Task:
Make an exact copy of the lines below.

::::

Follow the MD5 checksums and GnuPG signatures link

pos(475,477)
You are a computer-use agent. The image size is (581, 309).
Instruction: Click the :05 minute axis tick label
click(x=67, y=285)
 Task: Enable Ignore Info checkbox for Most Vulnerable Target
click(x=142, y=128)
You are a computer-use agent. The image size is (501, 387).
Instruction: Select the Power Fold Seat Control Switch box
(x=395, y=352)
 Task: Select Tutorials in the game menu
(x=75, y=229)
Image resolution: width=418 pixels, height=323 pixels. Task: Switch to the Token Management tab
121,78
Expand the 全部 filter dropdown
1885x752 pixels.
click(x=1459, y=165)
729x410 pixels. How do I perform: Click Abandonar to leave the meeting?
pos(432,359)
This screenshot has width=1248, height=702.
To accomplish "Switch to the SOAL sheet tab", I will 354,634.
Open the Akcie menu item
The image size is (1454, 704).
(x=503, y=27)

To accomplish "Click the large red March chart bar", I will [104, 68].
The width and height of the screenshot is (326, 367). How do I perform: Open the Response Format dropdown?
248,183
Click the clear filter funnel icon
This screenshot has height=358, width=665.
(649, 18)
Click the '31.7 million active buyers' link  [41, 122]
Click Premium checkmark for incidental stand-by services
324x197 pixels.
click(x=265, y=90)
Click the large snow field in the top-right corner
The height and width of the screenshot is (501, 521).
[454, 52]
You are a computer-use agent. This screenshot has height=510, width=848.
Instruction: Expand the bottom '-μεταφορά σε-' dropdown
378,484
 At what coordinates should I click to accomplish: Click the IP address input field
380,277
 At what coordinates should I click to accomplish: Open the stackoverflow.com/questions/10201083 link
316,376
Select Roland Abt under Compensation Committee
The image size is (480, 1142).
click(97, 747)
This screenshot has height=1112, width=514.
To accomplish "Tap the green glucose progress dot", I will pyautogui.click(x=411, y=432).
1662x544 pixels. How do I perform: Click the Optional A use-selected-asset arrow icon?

::::

Result below:
Follow the MD5 checksums and GnuPG signatures link

pos(475,477)
You are a computer-use agent. The image size is (581, 309).
Instruction: Click the :05 minute axis tick label
click(x=67, y=285)
 Task: Enable Ignore Info checkbox for Most Vulnerable Target
click(x=142, y=128)
You are a computer-use agent. The image size is (501, 387).
Instruction: Select the Power Fold Seat Control Switch box
(x=395, y=352)
 Task: Select Tutorials in the game menu
(x=75, y=229)
Image resolution: width=418 pixels, height=323 pixels. Task: Switch to the Token Management tab
121,78
Expand the 全部 filter dropdown
1885x752 pixels.
click(x=1459, y=165)
729x410 pixels. How do I perform: Click Abandonar to leave the meeting?
pos(432,359)
This screenshot has width=1248, height=702.
To accomplish "Switch to the SOAL sheet tab", I will 354,634.
Open the Akcie menu item
The image size is (1454, 704).
(x=503, y=27)

To accomplish "Click the large red March chart bar", I will [104, 68].
The width and height of the screenshot is (326, 367). How do I perform: Open the Response Format dropdown?
248,183
Click the clear filter funnel icon
This screenshot has height=358, width=665.
(649, 18)
Click the '31.7 million active buyers' link  [41, 122]
Click Premium checkmark for incidental stand-by services
324x197 pixels.
click(x=265, y=90)
Click the large snow field in the top-right corner
The height and width of the screenshot is (501, 521).
[454, 52]
You are a computer-use agent. This screenshot has height=510, width=848.
Instruction: Expand the bottom '-μεταφορά σε-' dropdown
378,484
 At what coordinates should I click to accomplish: Click the IP address input field
380,277
 At what coordinates should I click to accomplish: Open the stackoverflow.com/questions/10201083 link
316,376
Select Roland Abt under Compensation Committee
The image size is (480, 1142).
click(97, 747)
This screenshot has height=1112, width=514.
To accomplish "Tap the green glucose progress dot", I will pyautogui.click(x=411, y=432).
1662x544 pixels. How do I perform: Click the Optional A use-selected-asset arrow icon?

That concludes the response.